** Begin Material shown **

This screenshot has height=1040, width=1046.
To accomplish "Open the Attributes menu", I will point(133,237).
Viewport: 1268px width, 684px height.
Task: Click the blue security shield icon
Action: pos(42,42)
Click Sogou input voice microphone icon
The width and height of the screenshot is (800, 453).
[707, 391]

** End Material shown **

> _Objective_
Count the lines in the items above that contain the string "height". Reply with the number only.

> _Final answer_
3